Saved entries

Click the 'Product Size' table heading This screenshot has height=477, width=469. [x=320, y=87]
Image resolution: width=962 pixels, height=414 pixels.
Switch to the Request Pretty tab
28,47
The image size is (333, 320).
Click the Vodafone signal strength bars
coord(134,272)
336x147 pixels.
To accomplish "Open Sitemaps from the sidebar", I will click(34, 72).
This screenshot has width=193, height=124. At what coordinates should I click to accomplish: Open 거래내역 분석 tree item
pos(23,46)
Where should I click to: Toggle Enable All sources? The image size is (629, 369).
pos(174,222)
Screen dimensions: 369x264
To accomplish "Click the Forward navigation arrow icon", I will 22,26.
--
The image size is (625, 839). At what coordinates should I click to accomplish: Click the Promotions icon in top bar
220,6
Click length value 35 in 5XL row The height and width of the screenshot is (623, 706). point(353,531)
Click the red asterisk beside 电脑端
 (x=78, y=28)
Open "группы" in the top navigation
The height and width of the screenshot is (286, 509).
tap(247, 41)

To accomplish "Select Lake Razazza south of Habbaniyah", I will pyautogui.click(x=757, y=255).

* _EXERCISE INSTRUCTIONS_: Retype the portion of the data above that starts on the line with "This screenshot has width=193, height=124." and finishes on the line with "Screen dimensions: 369x264", including both of those lines.

* _EXERCISE RESULT_:
This screenshot has width=193, height=124. At what coordinates should I click to accomplish: Open 거래내역 분석 tree item
pos(23,46)
Where should I click to: Toggle Enable All sources? The image size is (629, 369).
pos(174,222)
Screen dimensions: 369x264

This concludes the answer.